I'm taking my dad to the Dodger/Cardinal game Friday night, Jackie Robinson Night, and I stopped by my parents house to visit early today. While I was there, my dad showed me the new book he bought his week. The book is titled CAMPY: The Two Lives of Roy Campanella by Neil Lanctot. It's published by Simon & Schuster and has been available on-line and in book stores since March 8, 2011. Russ Stanton of the L.A. Times reviewed the book on April 3, 2011 and said:
"Few Dodger fans in Los Angeles ever had a chance to fully appreciate the
Hall of Fame catcher in action, but Neil Lanctot's rich new biography,
'Campy: The Two Lives of Roy Campanella,' should change that...
...Dodger fans still are waiting to see a catcher of Campanella's caliber.
For more than a decade, he hit for power like Mike Piazza, and called games,
threw out runners and guarded the plate like Mike Scioscia, both of whom he mentored"
My dad promised to let me borrow it when he was done reading the book and I plan on taking him up on the offer. He also showed me a book review for a new biography on Branch Rickey. He said, he would probably read that book next.
Branch Rickey by Jimmy Breslin is published by Viking/Penguin Press and was reviewed on April 3, 2011 by David L. Ulin in the L.A. Times.
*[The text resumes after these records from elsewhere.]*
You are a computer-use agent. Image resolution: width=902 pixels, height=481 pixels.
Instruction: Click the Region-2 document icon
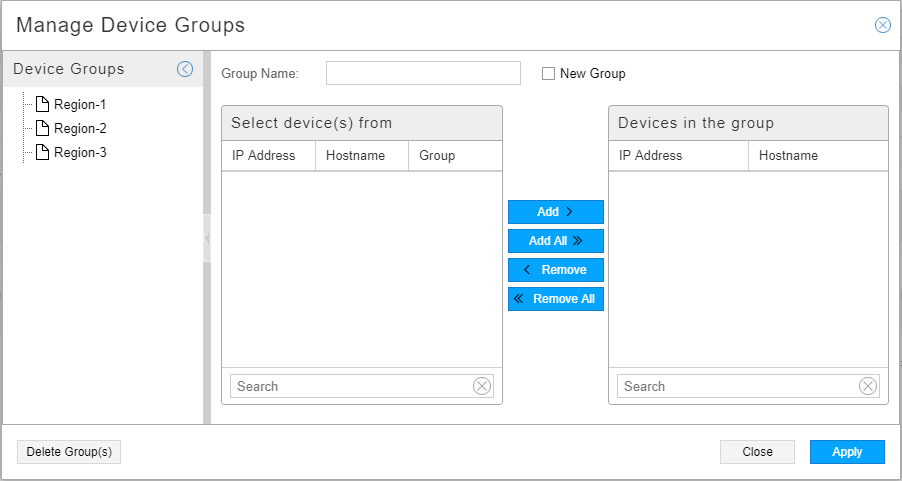pyautogui.click(x=42, y=128)
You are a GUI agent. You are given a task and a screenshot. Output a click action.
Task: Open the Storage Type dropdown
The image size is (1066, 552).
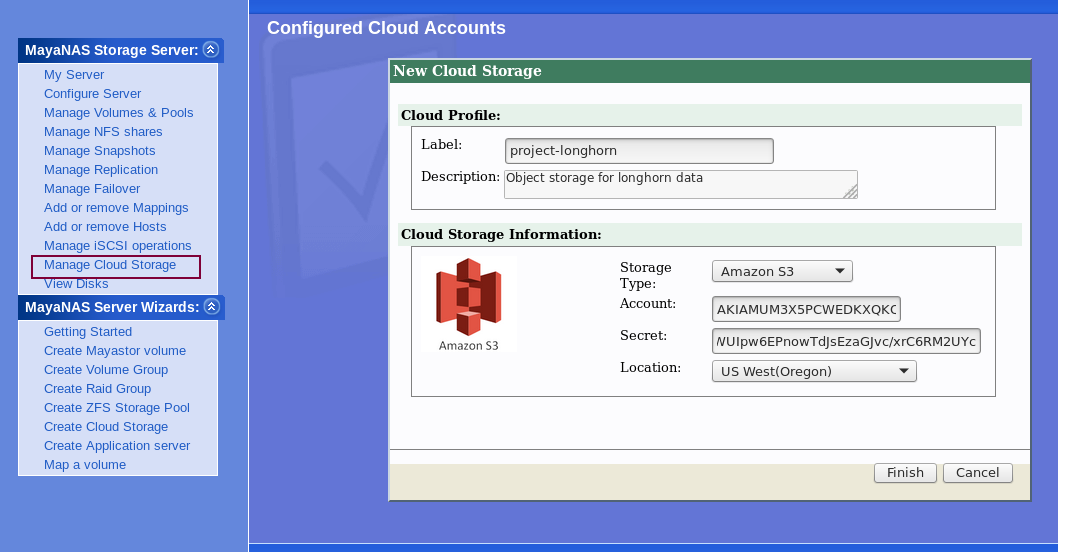(781, 271)
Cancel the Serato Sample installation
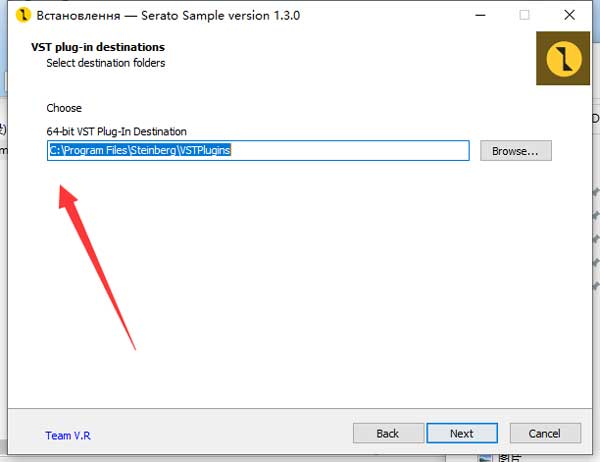This screenshot has height=462, width=600. (545, 433)
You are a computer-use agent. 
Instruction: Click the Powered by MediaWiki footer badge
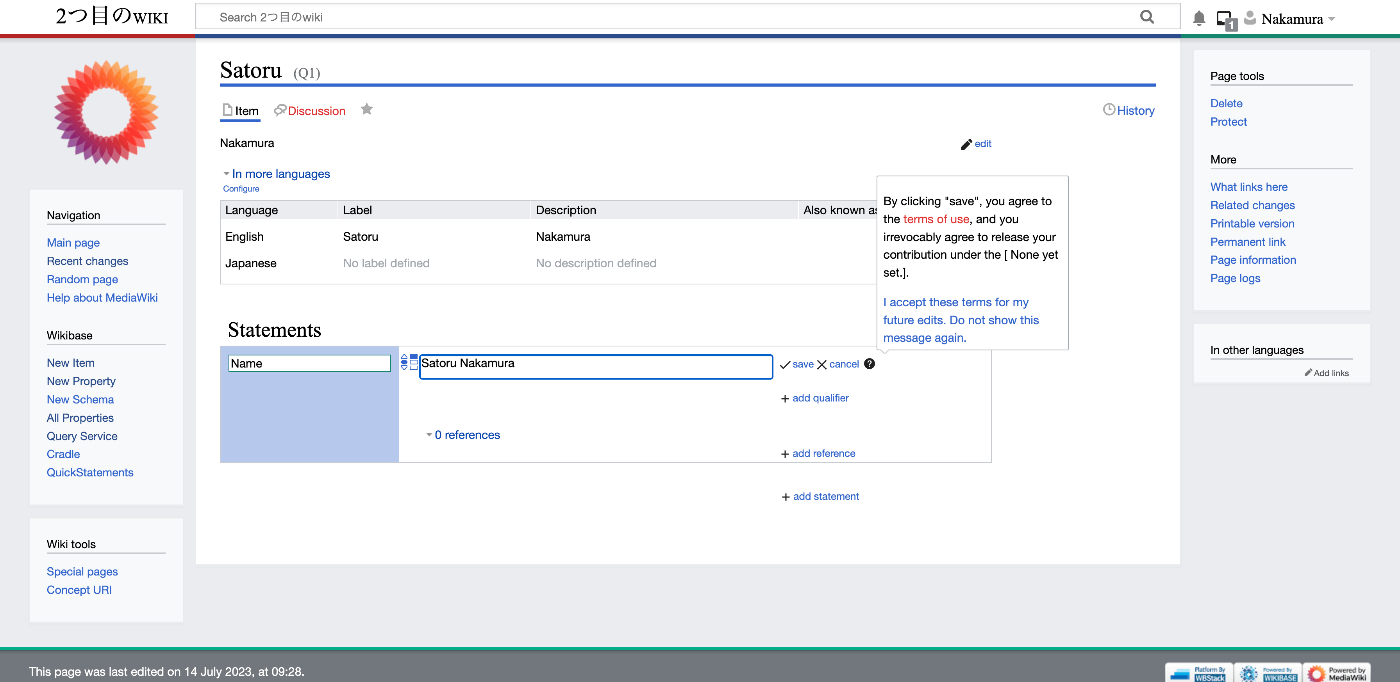(1337, 671)
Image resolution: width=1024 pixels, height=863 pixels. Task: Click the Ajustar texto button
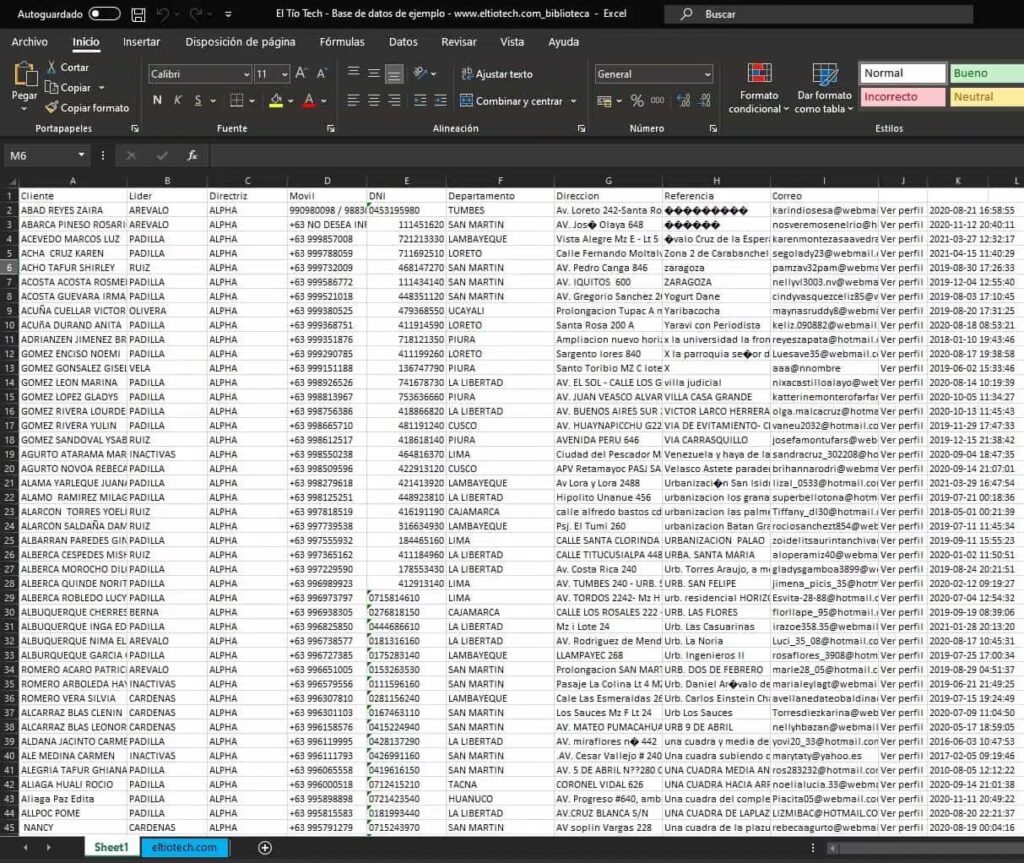pos(496,74)
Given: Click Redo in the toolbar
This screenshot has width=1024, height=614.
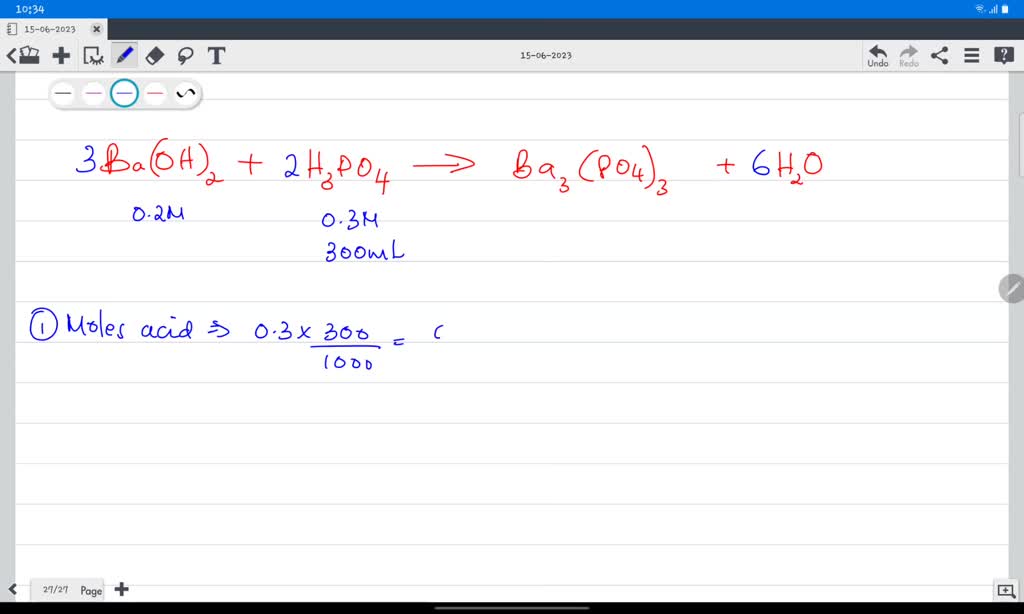Looking at the screenshot, I should tap(908, 55).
This is some of what he wrote:
"Here in a nutshell, we see both the charm and the drawback of 'Branch Rickey', a think book
padded in places with digressions but also elliptically evocative, meandering
and funny, and always marked by Breslin's point of view."
I hope to read both these books in the coming months. I've only read to other Dodger based books and I have one on my shelf now, that I hope to get to soon. I'm sure i'll post something about the two i've read soon. For those of you that seek more old school Dodger knowledge, I suggest you pick up one of these books.
True to the Blue!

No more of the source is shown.